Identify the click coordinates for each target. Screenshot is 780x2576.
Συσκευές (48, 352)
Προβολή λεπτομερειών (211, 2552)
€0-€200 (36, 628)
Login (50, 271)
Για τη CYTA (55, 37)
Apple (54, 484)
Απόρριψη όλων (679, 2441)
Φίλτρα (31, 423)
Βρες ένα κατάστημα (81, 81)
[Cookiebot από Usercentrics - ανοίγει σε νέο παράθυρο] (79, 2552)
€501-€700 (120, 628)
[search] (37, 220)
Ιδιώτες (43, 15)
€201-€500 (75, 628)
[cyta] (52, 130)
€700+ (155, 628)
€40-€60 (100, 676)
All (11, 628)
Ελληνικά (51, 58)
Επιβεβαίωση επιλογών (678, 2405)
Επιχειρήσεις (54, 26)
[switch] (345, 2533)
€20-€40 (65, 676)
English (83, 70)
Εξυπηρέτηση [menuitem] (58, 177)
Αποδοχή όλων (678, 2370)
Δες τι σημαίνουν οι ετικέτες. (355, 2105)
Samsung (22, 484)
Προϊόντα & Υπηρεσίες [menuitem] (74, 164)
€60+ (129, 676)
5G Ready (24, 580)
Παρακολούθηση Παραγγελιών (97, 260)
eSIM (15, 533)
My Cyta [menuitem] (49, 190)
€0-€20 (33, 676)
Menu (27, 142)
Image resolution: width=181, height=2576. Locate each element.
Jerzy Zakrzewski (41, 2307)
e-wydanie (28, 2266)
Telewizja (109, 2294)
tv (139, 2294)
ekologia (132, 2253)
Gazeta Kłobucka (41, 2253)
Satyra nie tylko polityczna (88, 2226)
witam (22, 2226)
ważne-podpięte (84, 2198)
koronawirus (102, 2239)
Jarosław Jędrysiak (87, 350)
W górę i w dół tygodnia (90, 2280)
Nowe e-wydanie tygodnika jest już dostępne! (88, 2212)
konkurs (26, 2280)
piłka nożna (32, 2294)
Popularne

- Directions for this task:
When you reach the line holding "Βρες ένα κατάστημα (81, 81)" in the records above, begin reproducing exactly, stop after the line holding "Αποδοχή όλων (678, 2370)", and output nothing else.

- Completed task:
Βρες ένα κατάστημα (81, 81)
[Cookiebot από Usercentrics - ανοίγει σε νέο παράθυρο] (79, 2552)
€501-€700 (120, 628)
[search] (37, 220)
Ιδιώτες (43, 15)
€201-€500 (75, 628)
[cyta] (52, 130)
€700+ (155, 628)
€40-€60 (100, 676)
All (11, 628)
Ελληνικά (51, 58)
Επιβεβαίωση επιλογών (678, 2405)
Επιχειρήσεις (54, 26)
[switch] (345, 2533)
€20-€40 (65, 676)
English (83, 70)
Εξυπηρέτηση [menuitem] (58, 177)
Αποδοχή όλων (678, 2370)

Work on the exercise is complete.